+++ INFORMATION +++

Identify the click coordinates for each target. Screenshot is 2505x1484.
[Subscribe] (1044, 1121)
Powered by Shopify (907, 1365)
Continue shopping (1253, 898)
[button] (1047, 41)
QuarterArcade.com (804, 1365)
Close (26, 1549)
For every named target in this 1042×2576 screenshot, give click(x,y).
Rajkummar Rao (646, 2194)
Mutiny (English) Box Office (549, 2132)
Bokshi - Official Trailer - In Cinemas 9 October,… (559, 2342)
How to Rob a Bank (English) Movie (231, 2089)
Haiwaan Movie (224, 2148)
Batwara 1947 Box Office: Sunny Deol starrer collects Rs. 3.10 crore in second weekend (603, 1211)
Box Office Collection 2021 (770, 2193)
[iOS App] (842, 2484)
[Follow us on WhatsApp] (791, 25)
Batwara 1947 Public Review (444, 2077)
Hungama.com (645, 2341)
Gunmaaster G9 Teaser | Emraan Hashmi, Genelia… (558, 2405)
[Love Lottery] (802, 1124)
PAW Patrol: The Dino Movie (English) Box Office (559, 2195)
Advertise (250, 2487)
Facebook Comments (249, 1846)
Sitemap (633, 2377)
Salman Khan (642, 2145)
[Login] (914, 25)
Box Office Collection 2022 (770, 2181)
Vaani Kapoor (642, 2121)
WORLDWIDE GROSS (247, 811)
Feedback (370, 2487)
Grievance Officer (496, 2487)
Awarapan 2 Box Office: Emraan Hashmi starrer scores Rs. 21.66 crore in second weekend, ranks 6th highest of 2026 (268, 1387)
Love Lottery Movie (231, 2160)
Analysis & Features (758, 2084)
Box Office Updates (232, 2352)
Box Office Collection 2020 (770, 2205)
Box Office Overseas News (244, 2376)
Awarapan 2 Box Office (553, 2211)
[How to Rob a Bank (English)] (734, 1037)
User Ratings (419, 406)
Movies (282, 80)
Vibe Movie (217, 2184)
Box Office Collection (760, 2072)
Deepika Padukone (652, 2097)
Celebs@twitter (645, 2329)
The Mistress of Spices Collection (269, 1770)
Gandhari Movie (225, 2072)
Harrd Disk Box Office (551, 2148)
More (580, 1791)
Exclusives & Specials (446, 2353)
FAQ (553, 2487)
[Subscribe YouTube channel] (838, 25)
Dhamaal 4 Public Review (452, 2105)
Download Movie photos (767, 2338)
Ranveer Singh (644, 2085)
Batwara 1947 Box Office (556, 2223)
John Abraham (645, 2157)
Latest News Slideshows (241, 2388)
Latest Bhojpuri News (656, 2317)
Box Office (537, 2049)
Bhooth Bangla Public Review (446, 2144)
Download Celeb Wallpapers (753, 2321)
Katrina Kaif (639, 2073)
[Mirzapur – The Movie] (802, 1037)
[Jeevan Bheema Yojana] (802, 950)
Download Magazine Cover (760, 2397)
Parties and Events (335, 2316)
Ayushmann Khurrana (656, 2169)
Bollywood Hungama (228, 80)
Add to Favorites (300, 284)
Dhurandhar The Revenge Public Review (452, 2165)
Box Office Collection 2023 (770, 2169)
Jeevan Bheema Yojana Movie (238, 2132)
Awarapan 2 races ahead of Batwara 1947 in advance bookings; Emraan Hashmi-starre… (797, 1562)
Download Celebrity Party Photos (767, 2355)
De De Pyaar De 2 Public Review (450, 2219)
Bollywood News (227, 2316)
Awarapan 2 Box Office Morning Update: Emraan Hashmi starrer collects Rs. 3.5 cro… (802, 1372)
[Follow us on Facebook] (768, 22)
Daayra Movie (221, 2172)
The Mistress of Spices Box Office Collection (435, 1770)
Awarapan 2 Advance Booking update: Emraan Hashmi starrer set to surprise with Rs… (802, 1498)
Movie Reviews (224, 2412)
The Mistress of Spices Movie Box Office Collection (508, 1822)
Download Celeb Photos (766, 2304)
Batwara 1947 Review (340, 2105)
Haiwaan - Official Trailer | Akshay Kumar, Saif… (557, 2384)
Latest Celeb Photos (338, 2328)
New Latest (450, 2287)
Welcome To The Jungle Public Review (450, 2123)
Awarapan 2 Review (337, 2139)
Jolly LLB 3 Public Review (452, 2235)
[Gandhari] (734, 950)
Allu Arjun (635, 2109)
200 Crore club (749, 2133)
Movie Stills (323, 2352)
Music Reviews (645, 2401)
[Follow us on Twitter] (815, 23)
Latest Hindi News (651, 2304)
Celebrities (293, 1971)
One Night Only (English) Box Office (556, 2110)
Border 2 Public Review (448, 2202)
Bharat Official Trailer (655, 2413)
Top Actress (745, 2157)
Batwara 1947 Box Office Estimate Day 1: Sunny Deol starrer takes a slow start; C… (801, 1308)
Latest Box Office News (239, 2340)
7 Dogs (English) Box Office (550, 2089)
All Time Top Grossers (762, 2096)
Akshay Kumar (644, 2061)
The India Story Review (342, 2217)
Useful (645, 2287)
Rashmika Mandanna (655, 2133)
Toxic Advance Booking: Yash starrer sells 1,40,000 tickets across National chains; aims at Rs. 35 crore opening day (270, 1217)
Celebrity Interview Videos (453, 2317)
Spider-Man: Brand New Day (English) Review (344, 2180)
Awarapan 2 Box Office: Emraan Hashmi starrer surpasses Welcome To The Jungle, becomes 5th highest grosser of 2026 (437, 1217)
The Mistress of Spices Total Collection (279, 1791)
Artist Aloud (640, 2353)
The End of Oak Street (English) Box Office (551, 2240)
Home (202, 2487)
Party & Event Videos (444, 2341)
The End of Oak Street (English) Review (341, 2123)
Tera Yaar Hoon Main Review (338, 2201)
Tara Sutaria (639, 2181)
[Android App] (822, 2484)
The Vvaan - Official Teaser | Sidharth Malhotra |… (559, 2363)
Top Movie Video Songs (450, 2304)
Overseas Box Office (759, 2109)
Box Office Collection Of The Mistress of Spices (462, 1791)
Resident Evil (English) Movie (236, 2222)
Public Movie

+++

- _PROBLEM TO WORK ON_
Could you copy each line above word for word?

- _TASK ANSWER_
Identify the click coordinates for each target. Screenshot is 2505x1484.
[Subscribe] (1044, 1121)
Powered by Shopify (907, 1365)
Continue shopping (1253, 898)
[button] (1047, 41)
QuarterArcade.com (804, 1365)
Close (26, 1549)
For every named target in this 1042×2576 screenshot, give click(x,y).
Rajkummar Rao (646, 2194)
Mutiny (English) Box Office (549, 2132)
Bokshi - Official Trailer - In Cinemas 9 October,… (559, 2342)
How to Rob a Bank (English) Movie (231, 2089)
Haiwaan Movie (224, 2148)
Batwara 1947 Box Office: Sunny Deol starrer collects Rs. 3.10 crore in second weekend (603, 1211)
Box Office Collection 2021 (770, 2193)
[iOS App] (842, 2484)
[Follow us on WhatsApp] (791, 25)
Batwara 1947 Public Review (444, 2077)
Hungama.com (645, 2341)
Gunmaaster G9 Teaser | Emraan Hashmi, Genelia… (558, 2405)
[Love Lottery] (802, 1124)
PAW Patrol: The Dino Movie (English) Box Office (559, 2195)
Advertise (250, 2487)
Facebook Comments (249, 1846)
Sitemap (633, 2377)
Salman Khan (642, 2145)
[Login] (914, 25)
Box Office Collection 2022 (770, 2181)
Vaani Kapoor (642, 2121)
WORLDWIDE GROSS (247, 811)
Feedback (370, 2487)
Grievance Officer (496, 2487)
Awarapan 2 Box Office: Emraan Hashmi starrer scores Rs. 21.66 crore in second weekend, ranks 6th highest of 2026 (268, 1387)
Love Lottery Movie (231, 2160)
Analysis & Features (758, 2084)
Box Office Updates (232, 2352)
Box Office Collection 2020 (770, 2205)
Box Office Overseas News (244, 2376)
Awarapan 2 Box Office (553, 2211)
[How to Rob a Bank (English)] (734, 1037)
User Ratings (419, 406)
Movies (282, 80)
Vibe Movie (217, 2184)
Box Office Collection (760, 2072)
Deepika Padukone (652, 2097)
Celebs@twitter (645, 2329)
The Mistress of Spices Collection (269, 1770)
Gandhari Movie (225, 2072)
Harrd Disk Box Office (551, 2148)
More (580, 1791)
Exclusives & Specials (446, 2353)
FAQ (553, 2487)
[Subscribe YouTube channel] (838, 25)
Dhamaal 4 Public Review (452, 2105)
Download Movie photos (767, 2338)
Ranveer Singh (644, 2085)
Batwara 1947 Box Office (556, 2223)
John Abraham (645, 2157)
Latest News Slideshows (241, 2388)
Latest Bhojpuri News (656, 2317)
Box Office (537, 2049)
Bhooth Bangla Public Review (446, 2144)
Download Celeb Wallpapers (753, 2321)
Katrina Kaif (639, 2073)
[Mirzapur – The Movie] (802, 1037)
[Jeevan Bheema Yojana] (802, 950)
Download Magazine Cover (760, 2397)
Parties and Events (335, 2316)
Ayushmann Khurrana (656, 2169)
Bollywood Hungama (228, 80)
Add to Favorites (300, 284)
Dhurandhar The Revenge Public Review (452, 2165)
Box Office Collection 2023 (770, 2169)
Jeevan Bheema Yojana Movie (238, 2132)
Awarapan 2 races ahead of Batwara 1947 in advance bookings; Emraan Hashmi-starre… (797, 1562)
Download Celebrity Party Photos (767, 2355)
De De Pyaar De 2 Public Review (450, 2219)
Bollywood News (227, 2316)
Awarapan 2 Box Office Morning Update: Emraan Hashmi starrer collects Rs. 3.5 cro… (802, 1372)
[Follow us on Facebook] (768, 22)
Daayra Movie (221, 2172)
The Mistress of Spices Box Office Collection (435, 1770)
Awarapan 2 Advance Booking update: Emraan Hashmi starrer set to surprise with Rs… (802, 1498)
Movie Reviews (224, 2412)
The Mistress of Spices Movie Box Office Collection (508, 1822)
Download Celeb Photos (766, 2304)
Batwara 1947 Review (340, 2105)
Haiwaan - Official Trailer | Akshay Kumar, Saif… (557, 2384)
Latest Celeb Photos (338, 2328)
New Latest (450, 2287)
Welcome To The Jungle Public Review (450, 2123)
Awarapan 2 Review (337, 2139)
Jolly LLB 3 Public Review (452, 2235)
[Gandhari] (734, 950)
Allu Arjun (635, 2109)
200 Crore club (749, 2133)
Movie Stills (323, 2352)
Music Reviews (645, 2401)
[Follow us on Twitter] (815, 23)
Latest Hindi News (651, 2304)
Celebrities (293, 1971)
One Night Only (English) Box Office (556, 2110)
Border 2 Public Review (448, 2202)
Bharat Official Trailer (655, 2413)
Top Actress (745, 2157)
Batwara 1947 Box Office Estimate Day 1: Sunny Deol starrer takes a slow start; C… (801, 1308)
Latest Box Office News (239, 2340)
7 Dogs (English) Box Office (550, 2089)
All Time Top Grossers (762, 2096)
Akshay Kumar (644, 2061)
The India Story Review (342, 2217)
Useful (645, 2287)
Rashmika Mandanna (655, 2133)
Toxic Advance Booking: Yash starrer sells 1,40,000 tickets across National chains; aims at Rs. 35 crore opening day (270, 1217)
Celebrity Interview Videos (453, 2317)
Spider-Man: Brand New Day (English) Review (344, 2180)
Awarapan 2 Box Office: Emraan Hashmi starrer surpasses Welcome To The Jungle, becomes 5th highest grosser of 2026 (437, 1217)
The Mistress of Spices Total Collection (279, 1791)
Artist Aloud (640, 2353)
The End of Oak Street (English) Box Office (551, 2240)
Home (202, 2487)
Party & Event Videos (444, 2341)
The End of Oak Street (English) Review (341, 2123)
Tera Yaar Hoon Main Review (338, 2201)
Tara Sutaria (639, 2181)
[Android App] (822, 2484)
The Vvaan - Official Teaser | Sidharth Malhotra |… (559, 2363)
Top Movie Video Songs (450, 2304)
Overseas Box Office (759, 2109)
Box Office Collection Of The Mistress of Spices (462, 1791)
Resident Evil (English) Movie (236, 2222)
Public Movie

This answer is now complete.